Smog in calo nel 2025, solo 13 capoluoghi oltre i limiti di PM10. Caserta tra le realtà che potrebbero centrare gli obiettivi UE, mentre l’Italia resta sotto osservazione di Bruxelles. Nel quadro nazionale di una lenta ma significativa riduzione dello smog, Caserta emerge come uno dei capoluoghi italiani sulla giusta traiettoria verso gli obiettivi europei del 2030. È quanto evidenzia il nuovo rapporto di Legambiente “Mal’Aria di città 2026”, che analizza i dati sulla qualità dell’aria relativi al 2025. Secondo lo studio, nel 2025 solo 13 città italiane hanno superato il limite giornaliero di PM10 (50 microgrammi per metro cubo per oltre 35 giorni), un dato in netto miglioramento rispetto agli anni precedenti. Caserta non figura tra i capoluoghi fuori norma, confermando un trend positivo che colloca la città tra quelle che, pur partendo da valori ancora superiori alle future soglie UE, potrebbero rispettare i nuovi limiti entro il 2030.
La vera sfida, sottolinea Legambiente, riguarda i nuovi limiti europei che entreranno in vigore dal 1° gennaio 2030, molto più stringenti rispetto agli attuali. Applicandoli oggi, il 53% dei capoluoghi italiani sarebbe fuorilegge per il PM10. In questo scenario, Caserta rientra nel gruppo delle città che, mantenendo l’attuale ritmo di riduzione degli inquinanti, potrebbero centrare l’obiettivo dei 20 µg/m³, a differenza di altre realtà urbane che rischiano seriamente di restare oltre i limiti. Un dato che assume particolare rilevanza se letto nel contesto campano, dove Napoli figura tra le città più lontane dagli obiettivi 2030, sia per PM10 che per biossido di azoto. Il rapporto evidenzia come il miglioramento registrato nel 2025 sia tra i più significativi degli ultimi anni, ma Legambiente invita a non abbassare la guardia.

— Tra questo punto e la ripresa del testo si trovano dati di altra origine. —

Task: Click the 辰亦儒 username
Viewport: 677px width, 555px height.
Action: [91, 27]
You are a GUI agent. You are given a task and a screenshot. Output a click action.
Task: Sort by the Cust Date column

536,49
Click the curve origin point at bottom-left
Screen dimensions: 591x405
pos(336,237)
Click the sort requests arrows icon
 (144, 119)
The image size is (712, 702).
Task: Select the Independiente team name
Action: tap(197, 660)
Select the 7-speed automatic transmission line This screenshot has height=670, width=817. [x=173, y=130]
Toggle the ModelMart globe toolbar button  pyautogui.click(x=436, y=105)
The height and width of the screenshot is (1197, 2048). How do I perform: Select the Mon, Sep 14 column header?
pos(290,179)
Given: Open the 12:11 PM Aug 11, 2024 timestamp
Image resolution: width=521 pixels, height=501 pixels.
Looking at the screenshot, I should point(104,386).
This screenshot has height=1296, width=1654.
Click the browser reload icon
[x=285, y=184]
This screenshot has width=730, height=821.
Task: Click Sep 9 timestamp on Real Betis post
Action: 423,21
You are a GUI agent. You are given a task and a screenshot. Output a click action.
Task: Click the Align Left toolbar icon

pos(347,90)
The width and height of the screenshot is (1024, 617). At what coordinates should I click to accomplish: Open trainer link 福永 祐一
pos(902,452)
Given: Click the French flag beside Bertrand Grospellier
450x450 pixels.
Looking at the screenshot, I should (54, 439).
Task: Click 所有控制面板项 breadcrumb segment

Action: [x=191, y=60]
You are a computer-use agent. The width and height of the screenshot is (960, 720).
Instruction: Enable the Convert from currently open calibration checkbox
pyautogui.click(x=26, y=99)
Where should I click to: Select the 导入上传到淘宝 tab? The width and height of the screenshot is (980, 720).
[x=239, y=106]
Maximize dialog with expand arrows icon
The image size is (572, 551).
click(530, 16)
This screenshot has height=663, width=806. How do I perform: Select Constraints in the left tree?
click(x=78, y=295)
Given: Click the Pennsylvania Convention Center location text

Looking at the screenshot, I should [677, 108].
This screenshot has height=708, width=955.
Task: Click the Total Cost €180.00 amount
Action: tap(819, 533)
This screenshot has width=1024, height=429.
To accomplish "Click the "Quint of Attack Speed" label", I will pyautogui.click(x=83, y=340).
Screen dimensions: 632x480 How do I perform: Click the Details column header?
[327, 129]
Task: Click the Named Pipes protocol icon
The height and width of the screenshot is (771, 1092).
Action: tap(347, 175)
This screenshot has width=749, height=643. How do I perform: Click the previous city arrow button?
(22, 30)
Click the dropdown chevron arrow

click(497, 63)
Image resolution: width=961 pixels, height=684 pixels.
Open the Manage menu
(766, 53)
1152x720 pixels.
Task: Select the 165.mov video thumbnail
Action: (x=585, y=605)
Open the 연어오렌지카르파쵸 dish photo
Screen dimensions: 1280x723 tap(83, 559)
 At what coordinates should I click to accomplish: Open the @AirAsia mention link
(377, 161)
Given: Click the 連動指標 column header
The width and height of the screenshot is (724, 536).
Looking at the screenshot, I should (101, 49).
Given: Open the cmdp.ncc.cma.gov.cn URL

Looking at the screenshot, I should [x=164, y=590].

A livello nazionale, il 73% delle città italiane non rispetta ancora il futuro limite per il PM2.5, mentre il 38% è fuori parametro per l’NO2.
Un quadro che ha già portato la Commissione europea ad avviare, nel gennaio 2026, una nuova procedura di infrazione contro l’Italia per il mancato aggiornamento del Programma nazionale di controllo dell’inquinamento atmosferico previsto dalla direttiva NEC. Per Legambiente, i risultati positivi registrati anche a Caserta non sono ancora il frutto di politiche strutturali consolidate, ma risentono di condizioni meteorologiche favorevoli e del miglioramento tecnologico dei veicoli e degli impianti.Da qui l’appello al Governo a rafforzare – e non indebolire – le politiche per la qualità dell’aria, investendo in modo continuativo su:
- trasporto pubblico e mobilità sostenibile;
- riqualificazione energetica degli edifici;
- superamento dei sistemi di riscaldamento più inquinanti;
- interventi su agricoltura e allevamenti intensivi.
Scelte decisive anche per territori come Caserta e l’intera Campania, chiamati nei prossimi anni a consolidare i progressi ottenuti ed evitare di ricadere in situazioni di emergenza ambientale. Legambiente ricorda infine come la riduzione degli inquinanti atmosferici sia direttamente collegata alla tutela della salute pubblica: nel 2023 in Europa si sono registrate circa 238mila morti premature legate al PM2.5, di cui 43mila solo in Italia. Numeri che rendono evidente come centrare gli obiettivi del 2030 non sia solo una questione normativa, ma una priorità sanitaria e sociale.